Há cerca de 27.000 anos, o planeta entrou na sua última Idade do Gelo. As calotas polares cresceram, o nível do mar desceu drasticamente e, pela primeira vez em 100.000 anos, uma enorme extensão de terra emergiu: o supercontinente conhecido como Sahul. Este território, que ligava a Austrália à Nova Guiné e à Tasmânia, abriu um mundo de paisagens agora submersas, onde se acredita que viveram milhares de antepassados.
Inspirados pela antiga lenda de Atlântida, Platão descrevia uma ilha desaparecida sob o mar, mas, ao contrário do mito, os investigadores estão a revelar locais reais que ficaram cobertos pelas águas ao longo de milhares de anos.
Um estudo recente da Universidade de Griffith, publicado em janeiro de 2024 na revista Quaternary Science Reviews, mostra que durante o auge da última Idade do Gelo, a Austrália era cerca de 20% maior do que hoje. Os níveis do mar estavam aproximadamente 120 metros mais baixos, deixando exposta uma área adicional de cerca de 2 milhões de quilómetros quadrados.
Neste vasto território, a Plataforma Noroeste de Sahul destacou-se. Com cerca de 400.000 km², equivalia a 1,5 vezes o tamanho do Reino Unido e conectava as atuais regiões de Kimberley, na Austrália Ocidental, e Arnhem Land, no Território Norte.
Durante muito tempo, arqueólogos consideraram esta área pouco habitável e pouco usada pelos primeiros povos aborígenes, mas estudos recentes estão a desmentir esta visão.

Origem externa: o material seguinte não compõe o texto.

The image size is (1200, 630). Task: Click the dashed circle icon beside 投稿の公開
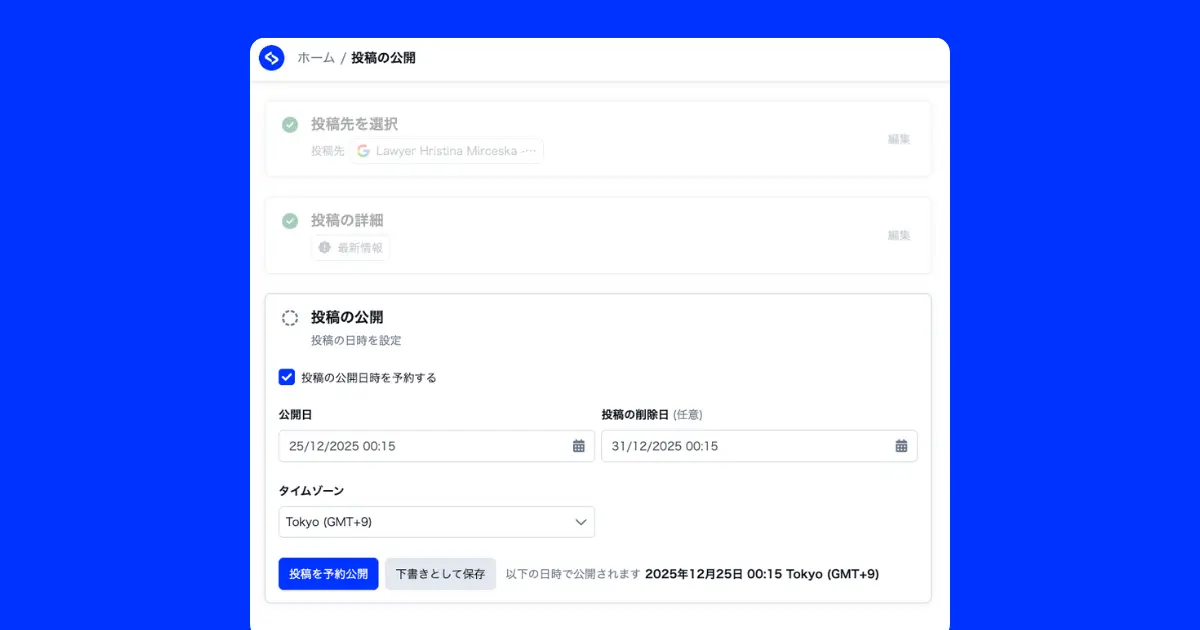coord(289,318)
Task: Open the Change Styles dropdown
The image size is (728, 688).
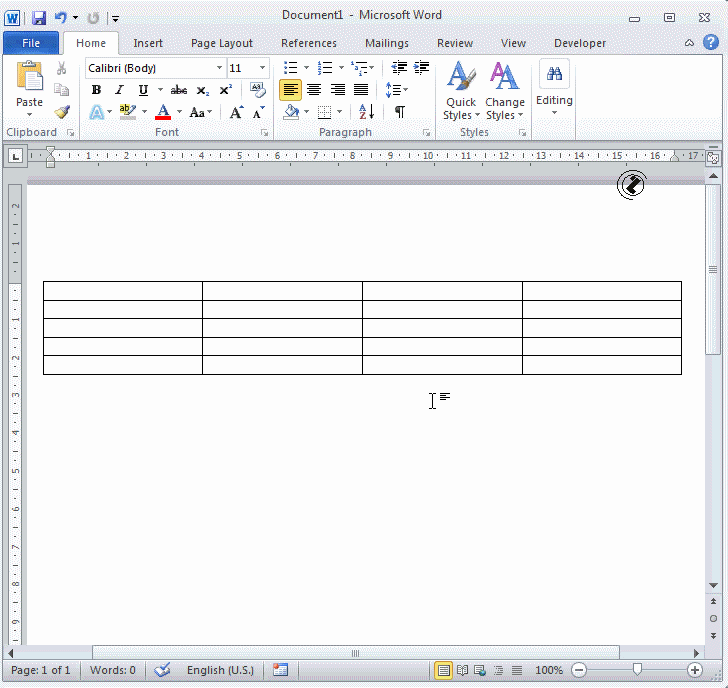Action: (x=505, y=92)
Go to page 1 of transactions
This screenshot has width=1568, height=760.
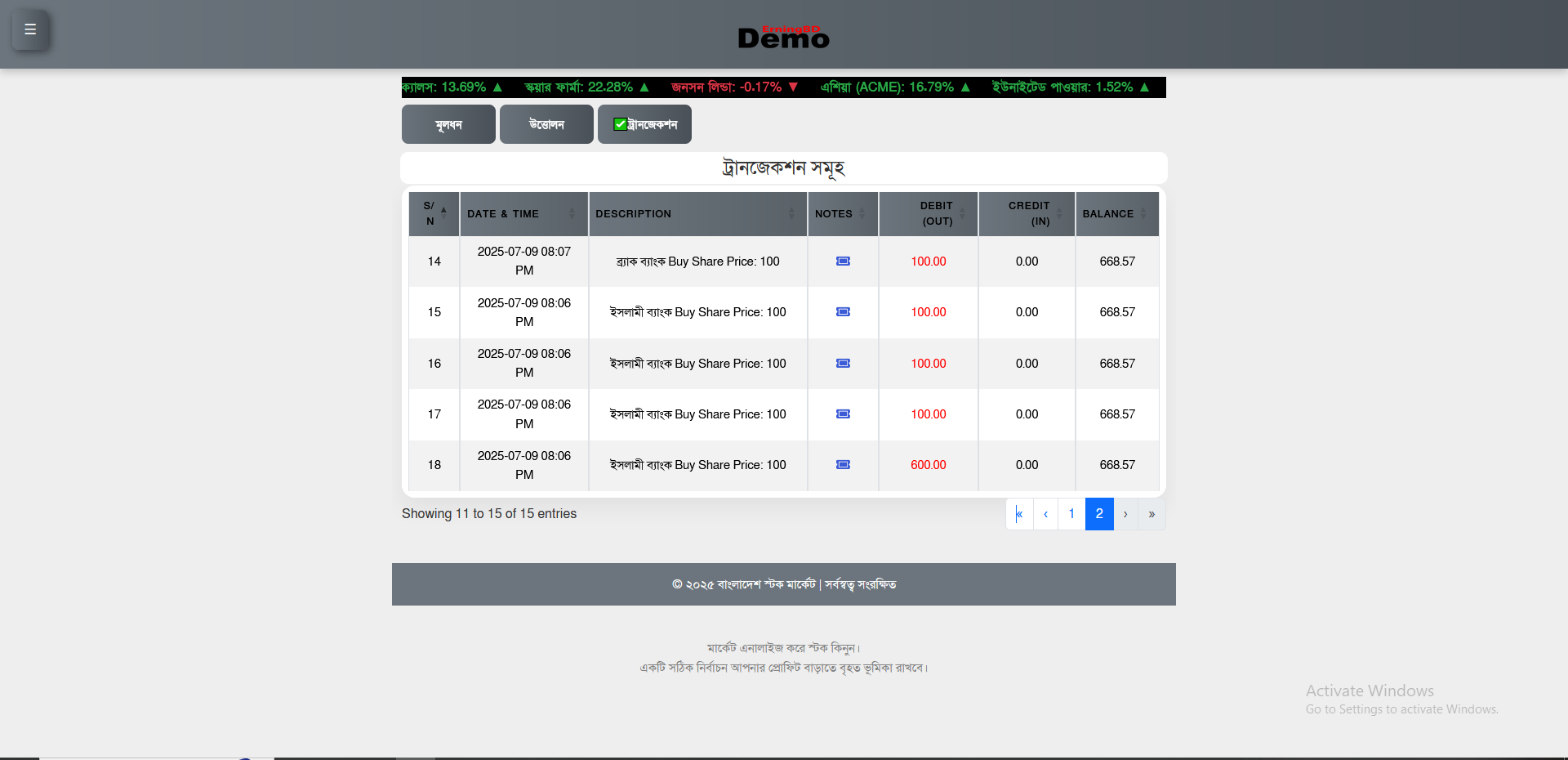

A investigação de 2024 conclui que a Plataforma Noroeste apresentava condições favoráveis à vida humana e pode ter sido casa de uma população estimada em mais de 500.000 pessoas entre 71.000 e 15.000 anos atrás.
Tecnologias que trazem o passado à superfície
A equipa liderada pela investigadora Kasih Norman, do Instituto Max Planck de Geoantropologia, combinou dados de sonar com modelação computacional para mapear o fundo do oceano com uma precisão inédita. Assim, conseguiram visualizar como seriam as paisagens submersas, revelando rios, lagos, vales e até um grande mar interior, o Mar Malita, que cobria mais de 18.000 km².
“Imaginar as pessoas que vaguearam por estas paisagens há dezenas de milhares de anos incendiou a minha imaginação”, confessou Norman à BBC Science Focus.
A imagem permitiu ainda estimar a produtividade dessas terras e a dimensão das populações que poderiam ser sustentadas.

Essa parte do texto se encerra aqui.